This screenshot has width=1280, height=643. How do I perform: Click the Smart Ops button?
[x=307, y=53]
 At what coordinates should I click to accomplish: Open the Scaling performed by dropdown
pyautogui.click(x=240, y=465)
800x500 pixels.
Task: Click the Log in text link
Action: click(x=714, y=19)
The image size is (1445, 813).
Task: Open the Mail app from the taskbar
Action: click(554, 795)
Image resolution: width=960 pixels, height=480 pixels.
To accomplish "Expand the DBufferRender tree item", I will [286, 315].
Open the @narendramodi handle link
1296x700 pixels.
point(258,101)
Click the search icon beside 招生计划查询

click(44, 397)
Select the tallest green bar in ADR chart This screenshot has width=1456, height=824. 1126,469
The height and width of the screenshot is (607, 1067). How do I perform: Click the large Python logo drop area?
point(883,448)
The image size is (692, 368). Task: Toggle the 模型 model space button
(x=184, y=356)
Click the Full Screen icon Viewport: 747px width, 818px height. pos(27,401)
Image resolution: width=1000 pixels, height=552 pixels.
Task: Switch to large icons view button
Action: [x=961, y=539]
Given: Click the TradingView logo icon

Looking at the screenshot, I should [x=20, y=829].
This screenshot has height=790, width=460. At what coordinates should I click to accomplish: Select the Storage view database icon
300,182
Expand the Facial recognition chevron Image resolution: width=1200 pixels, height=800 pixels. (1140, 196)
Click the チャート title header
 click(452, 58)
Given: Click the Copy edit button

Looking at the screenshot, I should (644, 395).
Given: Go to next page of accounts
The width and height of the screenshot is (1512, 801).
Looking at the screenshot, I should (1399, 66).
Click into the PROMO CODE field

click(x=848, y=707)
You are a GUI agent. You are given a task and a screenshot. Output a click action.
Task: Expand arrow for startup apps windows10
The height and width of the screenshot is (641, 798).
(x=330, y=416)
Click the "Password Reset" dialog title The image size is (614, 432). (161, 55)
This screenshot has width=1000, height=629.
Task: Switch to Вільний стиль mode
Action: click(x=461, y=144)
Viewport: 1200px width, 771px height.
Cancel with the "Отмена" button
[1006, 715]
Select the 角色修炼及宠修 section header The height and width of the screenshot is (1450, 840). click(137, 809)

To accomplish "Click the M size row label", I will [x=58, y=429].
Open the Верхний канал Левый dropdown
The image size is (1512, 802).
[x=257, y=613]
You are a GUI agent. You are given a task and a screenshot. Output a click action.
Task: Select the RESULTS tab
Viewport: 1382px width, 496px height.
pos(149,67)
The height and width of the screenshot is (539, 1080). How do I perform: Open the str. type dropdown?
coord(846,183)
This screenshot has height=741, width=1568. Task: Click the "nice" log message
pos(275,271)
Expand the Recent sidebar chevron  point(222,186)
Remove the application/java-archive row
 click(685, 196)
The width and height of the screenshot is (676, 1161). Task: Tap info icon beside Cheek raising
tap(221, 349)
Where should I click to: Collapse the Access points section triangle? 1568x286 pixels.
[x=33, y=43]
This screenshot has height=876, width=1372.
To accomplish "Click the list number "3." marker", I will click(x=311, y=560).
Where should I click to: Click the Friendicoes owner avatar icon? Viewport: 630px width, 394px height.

• • •

• WHAT TO PRODUCE:
Only the lines from the one bearing "Expand the Recent" through the end of the entries above belong in the answer, each one exactly as given.

• TASK ANSWER:
Expand the Recent sidebar chevron  point(222,186)
Remove the application/java-archive row
 click(685, 196)
The width and height of the screenshot is (676, 1161). Task: Tap info icon beside Cheek raising
tap(221, 349)
Where should I click to: Collapse the Access points section triangle? 1568x286 pixels.
[x=33, y=43]
This screenshot has height=876, width=1372.
To accomplish "Click the list number "3." marker", I will click(x=311, y=560).
Where should I click to: Click the Friendicoes owner avatar icon? Viewport: 630px width, 394px height.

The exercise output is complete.